» Work required:
Without any pictures, retype exactly the lines from the one with "The height and width of the screenshot is (422, 686)." through the final line of the records.

» Data:

::::

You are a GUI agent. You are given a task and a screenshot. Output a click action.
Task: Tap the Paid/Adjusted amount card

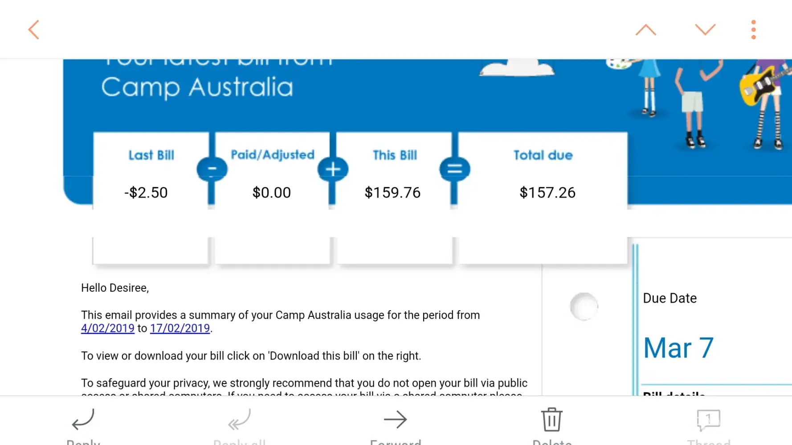pyautogui.click(x=272, y=178)
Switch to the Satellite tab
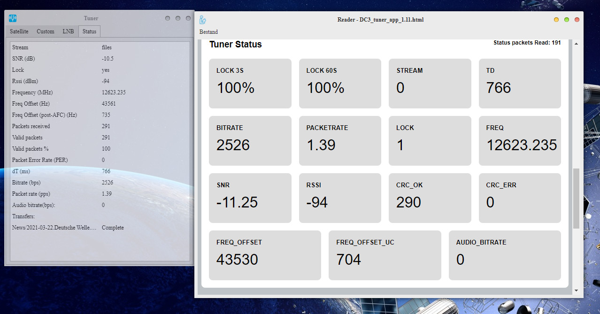The height and width of the screenshot is (314, 600). (19, 31)
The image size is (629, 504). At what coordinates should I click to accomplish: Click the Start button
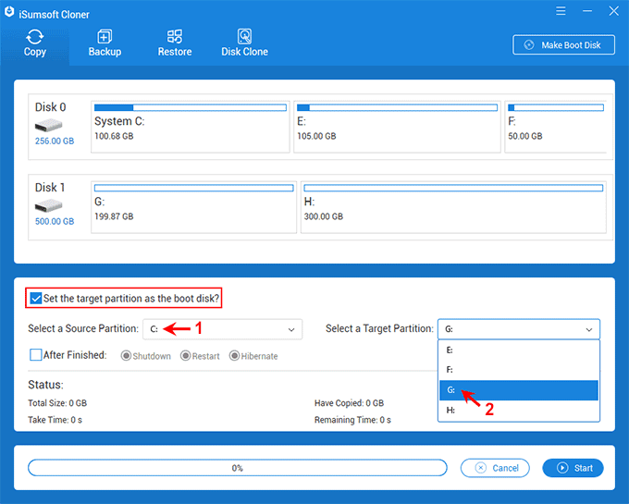click(574, 468)
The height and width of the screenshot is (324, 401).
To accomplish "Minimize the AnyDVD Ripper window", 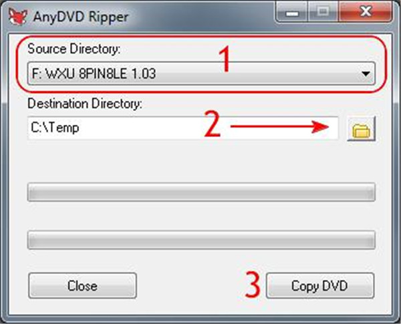I will [x=292, y=13].
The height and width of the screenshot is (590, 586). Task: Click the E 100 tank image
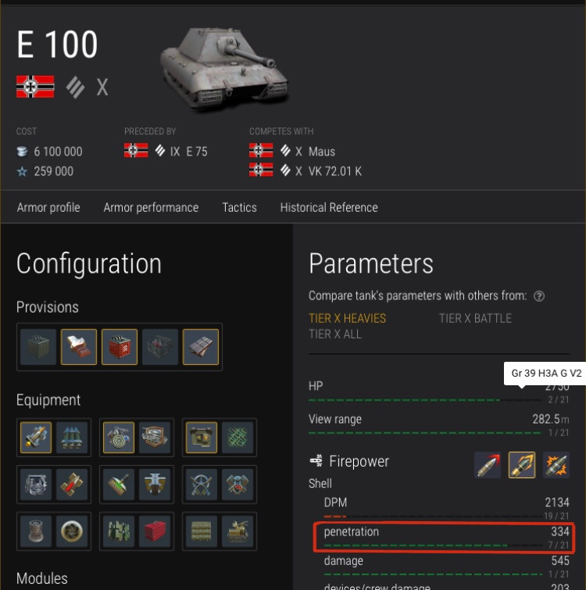click(224, 68)
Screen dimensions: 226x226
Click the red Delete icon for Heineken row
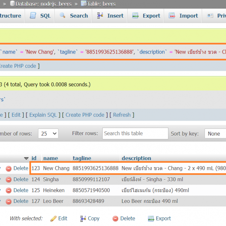pyautogui.click(x=9, y=190)
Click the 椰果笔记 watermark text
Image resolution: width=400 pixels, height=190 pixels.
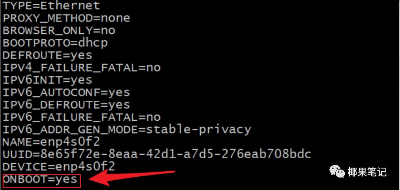coord(367,172)
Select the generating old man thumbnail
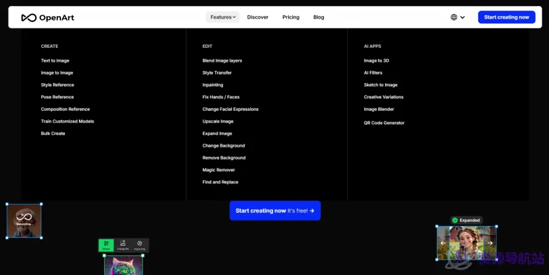Viewport: 549px width, 275px height. click(x=24, y=221)
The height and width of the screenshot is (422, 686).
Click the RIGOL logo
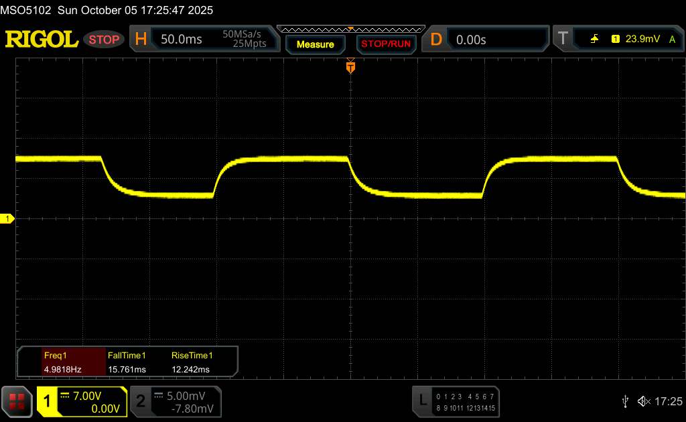pos(42,40)
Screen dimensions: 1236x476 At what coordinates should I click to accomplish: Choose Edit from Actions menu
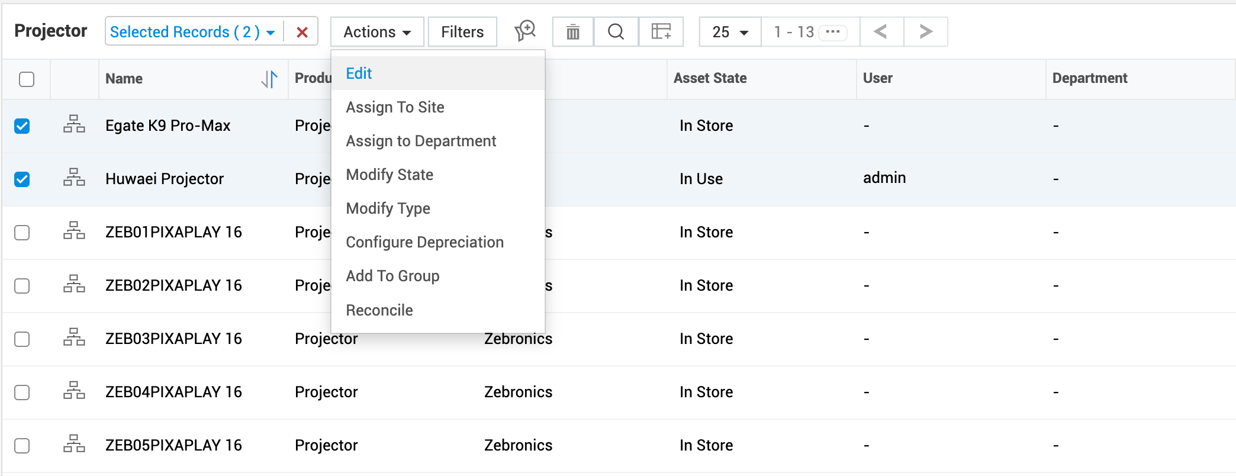pyautogui.click(x=359, y=73)
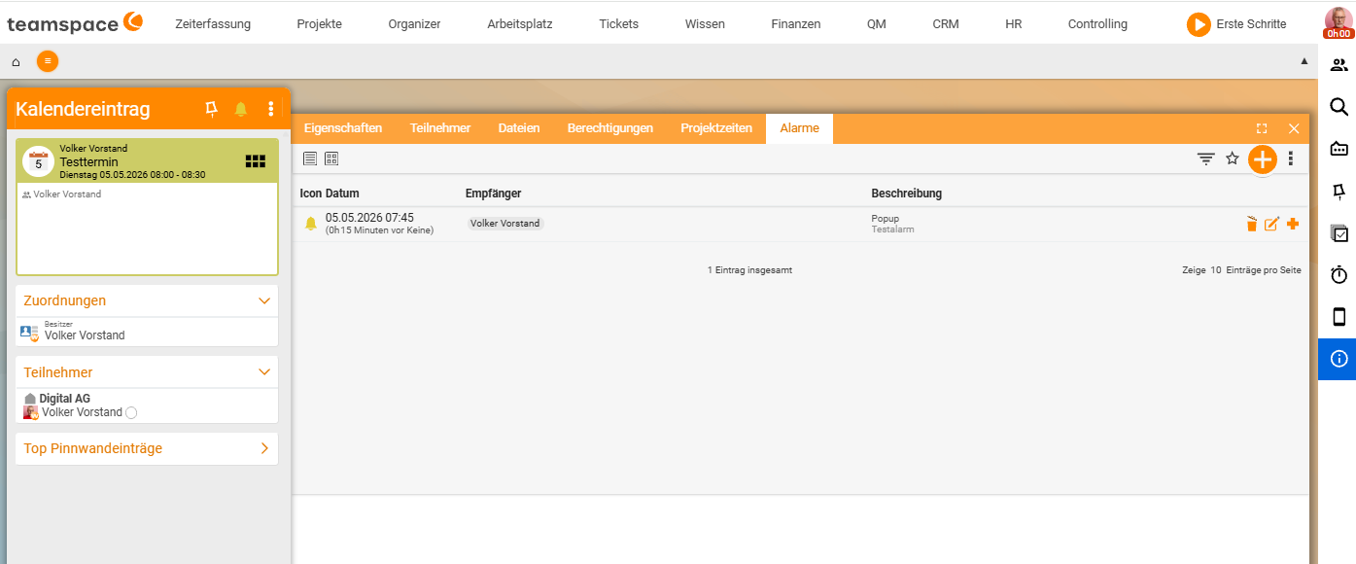Switch to tile view in alarm toolbar

[331, 159]
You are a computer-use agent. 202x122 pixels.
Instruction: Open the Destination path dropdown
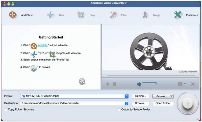pos(127,103)
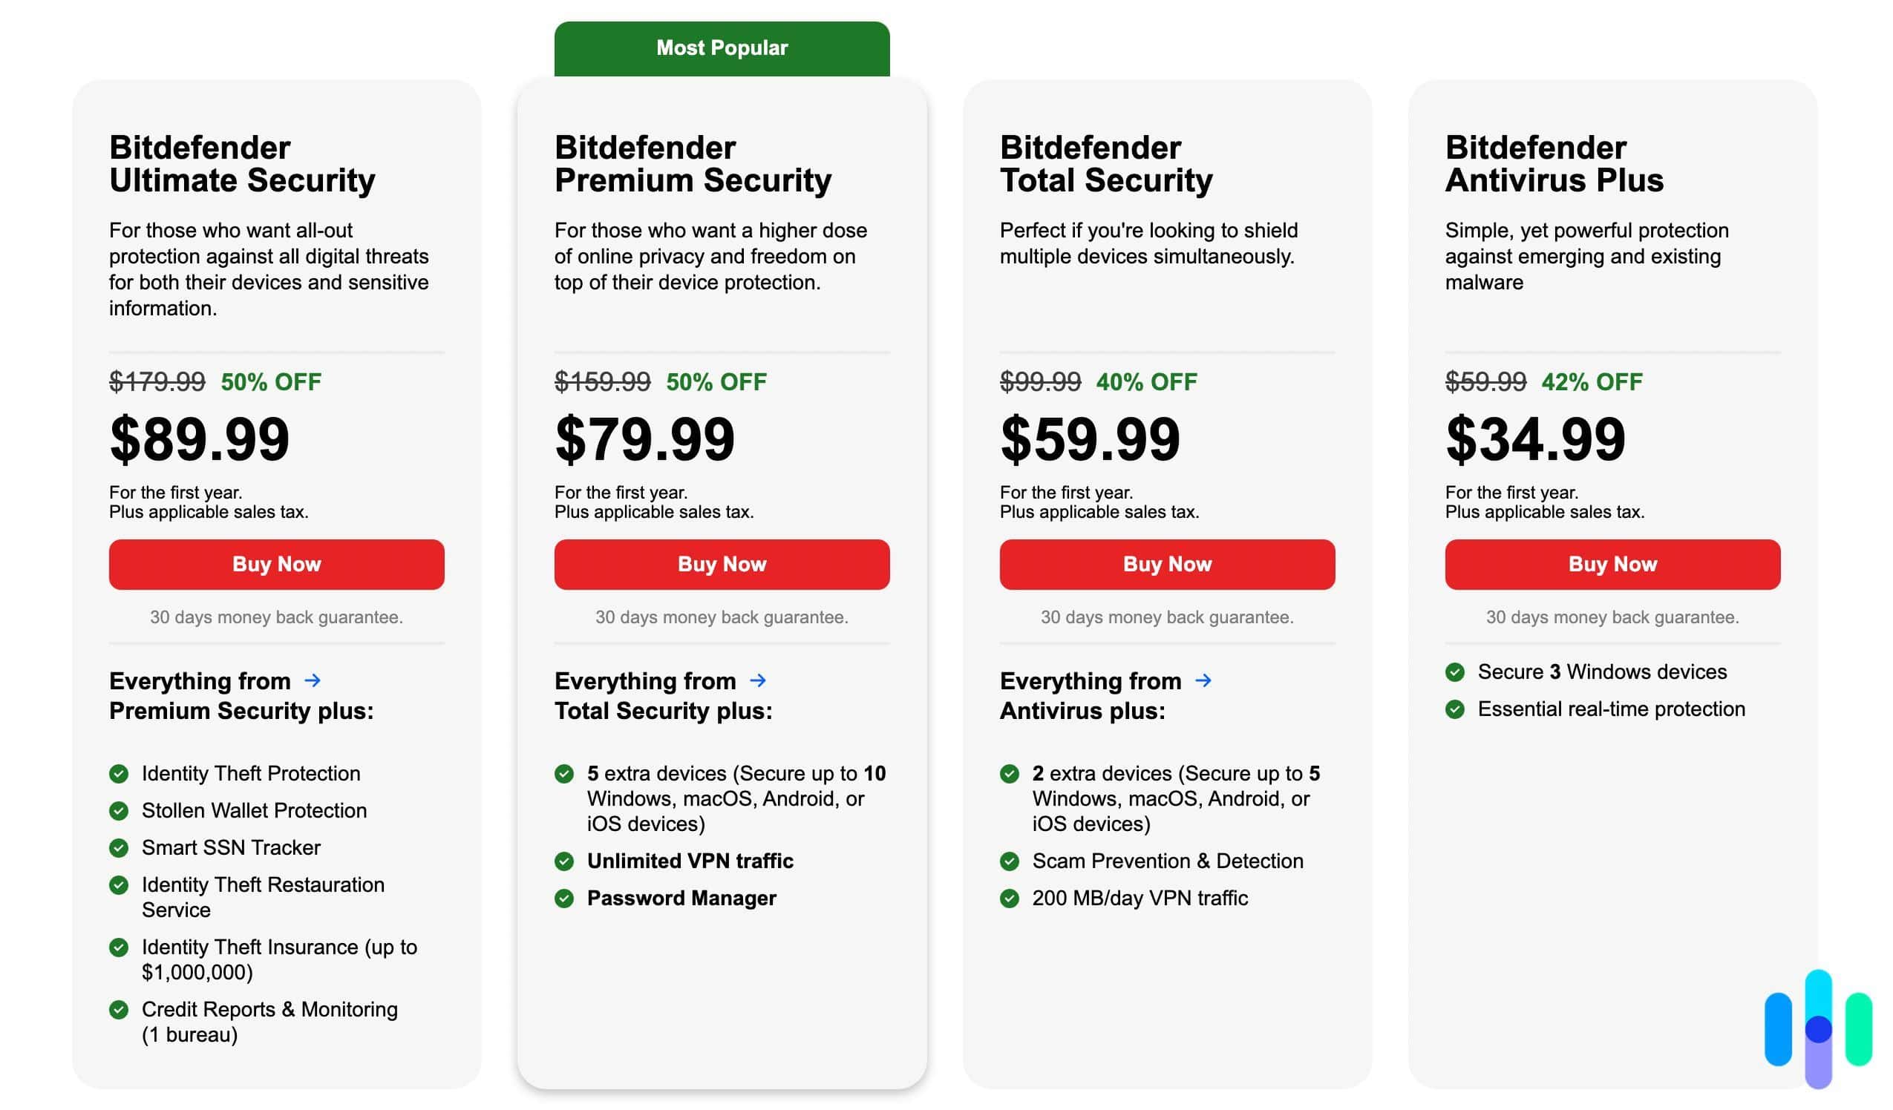This screenshot has width=1893, height=1110.
Task: Click the checkmark beside 200 MB/day VPN traffic
Action: point(1010,898)
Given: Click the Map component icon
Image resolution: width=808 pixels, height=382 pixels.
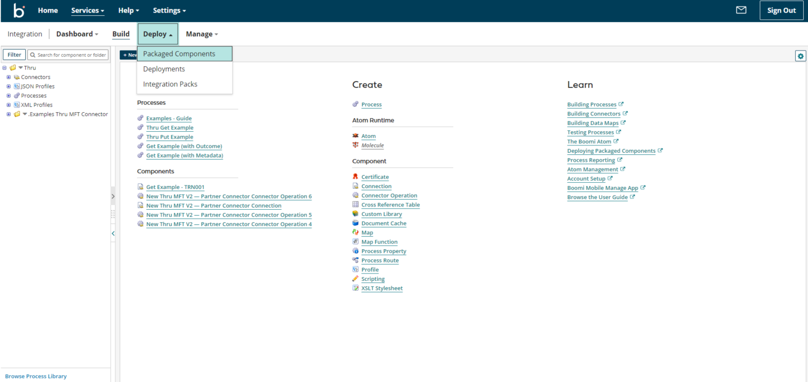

::::

» Written response:
The height and width of the screenshot is (422, 686).
Click the RIGOL logo
pos(42,40)
Screen dimensions: 1236x476 At what coordinates should I click to accomplish: Choose Edit from Actions menu
pyautogui.click(x=359, y=73)
Switch to tile view in alarm toolbar

[331, 159]
You are a computer-use agent. 202x122 pixels.
Instruction: Open the Destination path dropdown
pos(127,103)
This screenshot has width=1893, height=1110.
Task: Click the checkmark beside 200 MB/day VPN traffic
Action: point(1010,898)
Given: Click the Map component icon
Image resolution: width=808 pixels, height=382 pixels.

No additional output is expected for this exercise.